_Objective:_ Reproduce the interview excerpt word for word, beginning at the words "Kacie Luaders: So" and stopping after "so to speak?".

_Reading text:_
○ ○ ○

We brought back a five-minute video because if you’re in the New Brunswick Youth Orchestra in this province back then, there’s a good chance you’re coming from a high-income family. Because if you’re coming from a low-income family, there’s a good chance at five years old you’re not learning the cello, you’re not getting instruction. It’s not a rule, but there’s a good chance. So the New Brunswick Youth Orchestra typically would bring in kids that were very well trained at 10 or 12 or 13 years old. So the leadership was like, “We need to change that. How do we do that?” And they found Venezuela being the best place to bring an accessible program.

Today, almost 20 years later, again thousands of children have been impacted through this program. So it’s an identical thing. I saw something at the beginning, a recipe of impact, but that can only work in that type of approach. Not all of our projects are like that, but I’ve always wanted to replicate that type of approach environmentally.

We just launched a really cool documentary on CBC in Canada about icebergs. It’s the science, the birth, the life, and the death of an iceberg. The undertone story is a climate change story, and of course we’ve got scientists in there talking about what is the impact of us having more icebergs because the ice caps in Greenland are melting quicker. But what’s really cool science that’s happening underneath an iceberg is fresh water melting in. It’s actually an incubator of life, of microorganisms. So it’s all these impacts, not necessarily negative, but changes that are happening to our oceans that have an impact for us.

So we want people, the impact of that is, we want that conversation to continue. We’re not directly measuring that impact because our customer client is the broadcaster, CBC, but we know for them that they’re tracking ratings and how many people are watching this, how many people are talking about it. There are all these different ways that we measure success, but we always have a lens of what’s the impact this is going to make, and hopefully we can track some sort of impact.

Kacie Luaders: So one of the interesting parts of this particular gig for me is that I do not come from a formal science background. I like having conversations with people, whether those folks are scientists themselves, whether, like yourself, you’re an artist who is in the world of science and science communication. And I would like to know, how do you engage with the scientific community as a storyteller, as a filmmaker? There has to be some sort of language barrier, I’m assuming, when it comes to certain things. How can other, not even artists proper, but perhaps people who are not trained in science, find their way into being able to speak the language, so to speak?

Greg Hemmings: Yeah, it’s been a really interesting and fun journey for me because one of the quick answers is, every year I go to this amazing television producers conference called the World Congress of Science and Factual Producers. This past year it was in Rio de Janeiro, Brazil. Previous times I’ve gone, it was in Seattle. It changes and goes around the world. It’s a really cool place where communicators like myself, storytellers, are there in the same rooms as a lot of scientists.

Scientists have a challenge. They have a very difficult time, and it’s not because they’re not skilled, but by the nature of the training and how science is set up, you have to be very careful about what you say is fact and what is not. So I find scientists very nervous to speak emotionally, very nervous to speak hopefully, or the opposite. It’s not that they don’t know how to do it, they just won’t do it. A lot of them won’t.

○ ○ ○

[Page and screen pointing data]

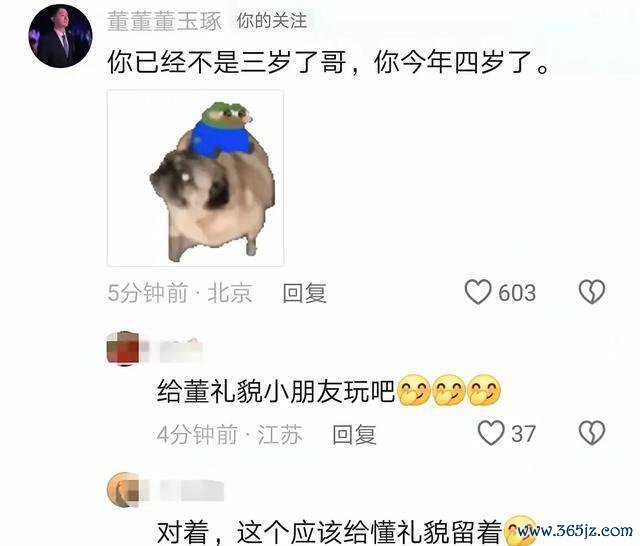The width and height of the screenshot is (640, 546).
Task: Tap the third giggling emoji in reply
Action: (x=484, y=391)
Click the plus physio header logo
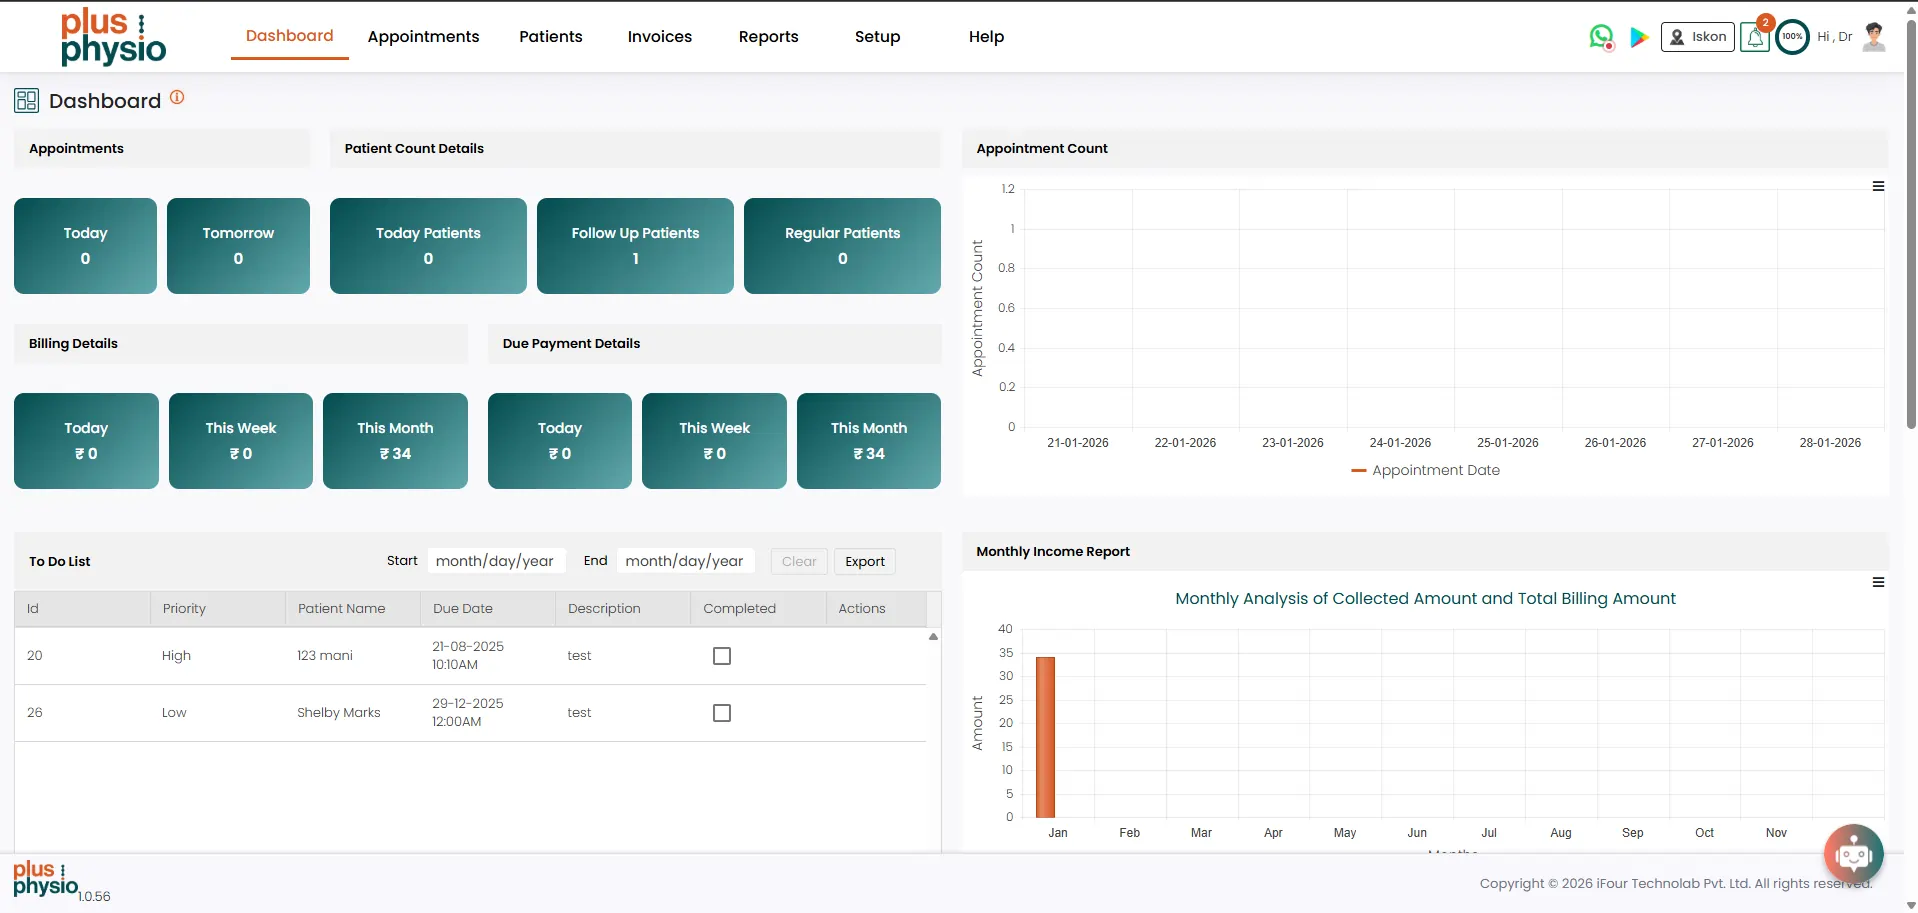This screenshot has height=913, width=1918. coord(113,37)
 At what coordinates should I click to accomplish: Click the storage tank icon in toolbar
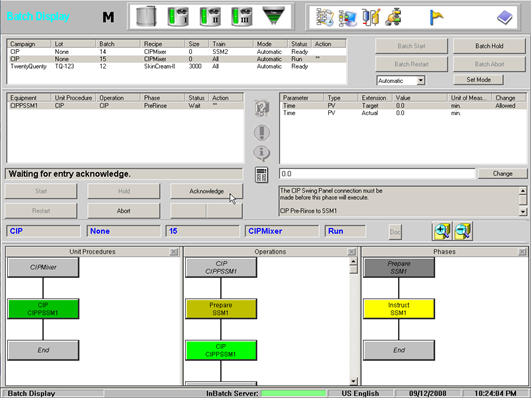pos(146,16)
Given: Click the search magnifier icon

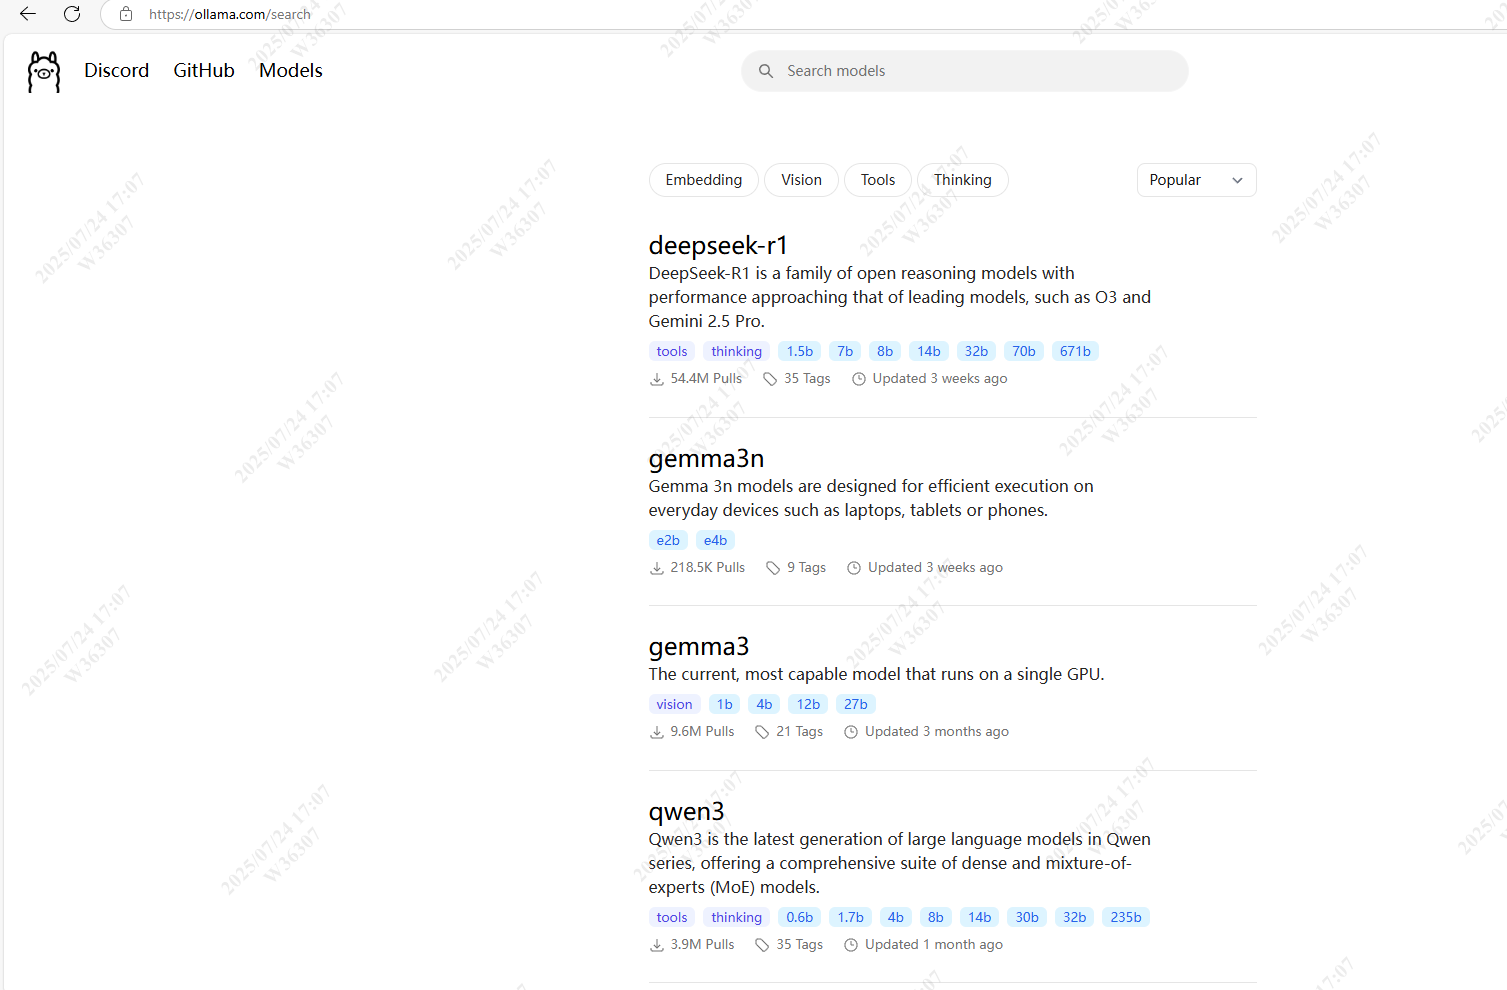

○ ○ ○

_Task output:_
Kacie Luaders: So one of the interesting parts of this particular gig for me is that I do not come from a formal science background. I like having conversations with people, whether those folks are scientists themselves, whether, like yourself, you’re an artist who is in the world of science and science communication. And I would like to know, how do you engage with the scientific community as a storyteller, as a filmmaker? There has to be some sort of language barrier, I’m assuming, when it comes to certain things. How can other, not even artists proper, but perhaps people who are not trained in science, find their way into being able to speak the language, so to speak?